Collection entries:
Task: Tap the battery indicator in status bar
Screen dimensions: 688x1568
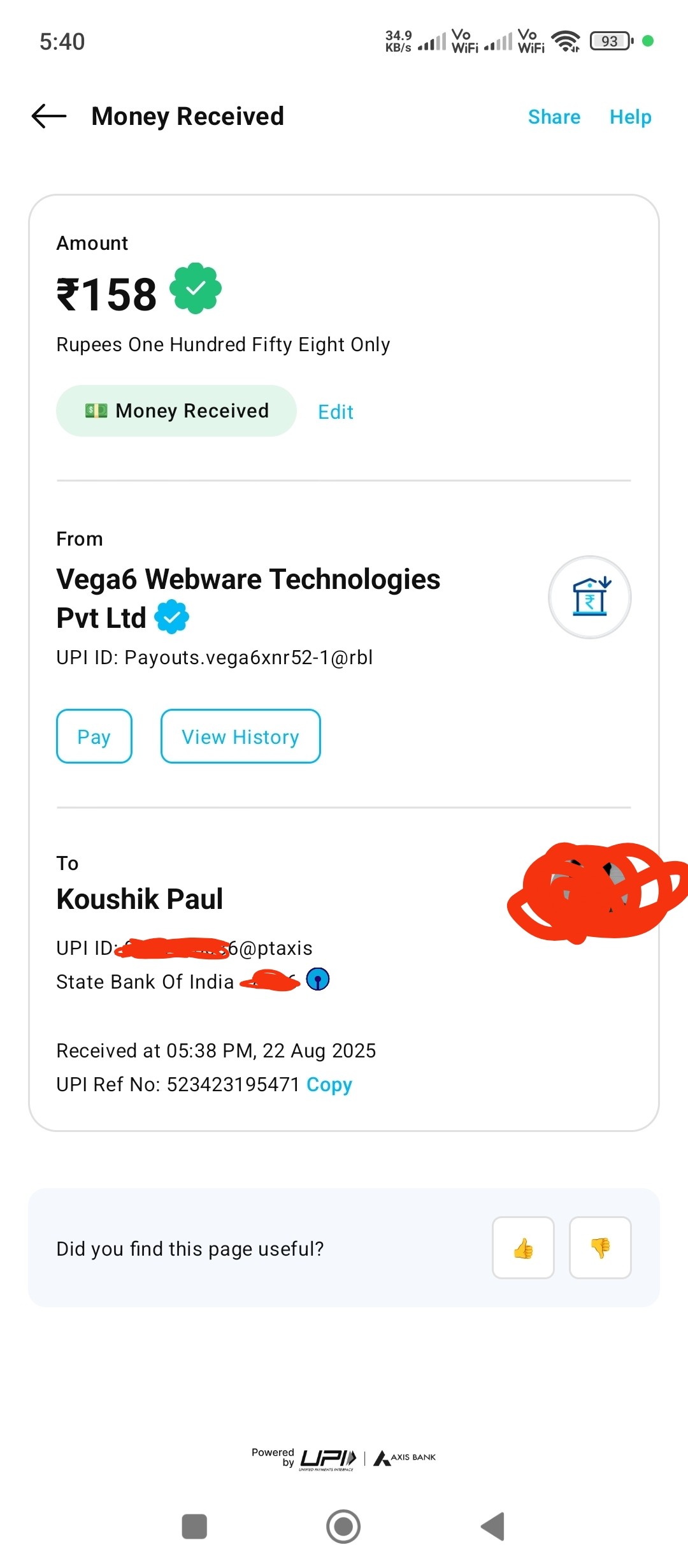Action: coord(610,41)
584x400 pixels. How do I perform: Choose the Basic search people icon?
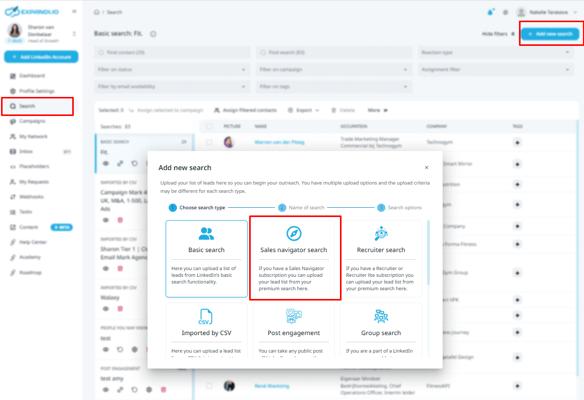point(206,234)
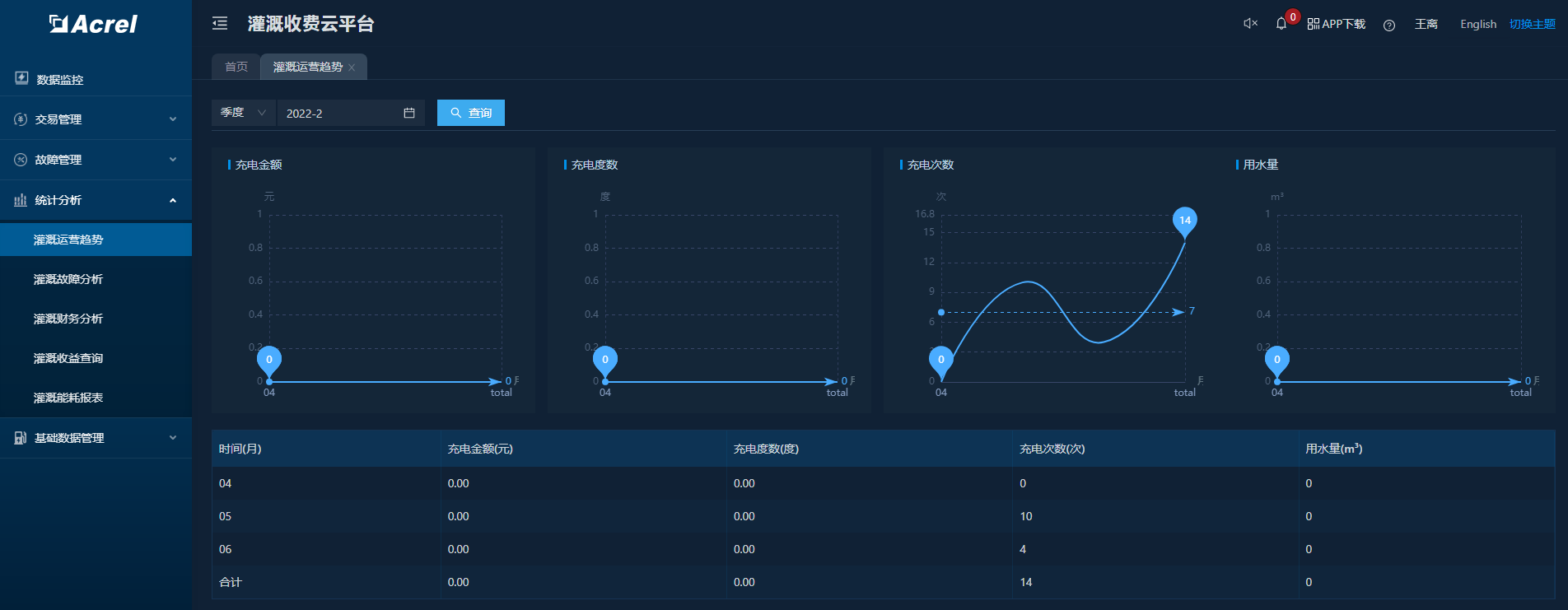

Problem to work on
Transcribe all data precisely. Pictures are not copied.

Exercise output
Task: Tap the battery indicator in status bar
Screen dimensions: 688x1568
Action: coord(610,41)
584x400 pixels. How do I perform: Choose the Basic search people icon?
point(206,234)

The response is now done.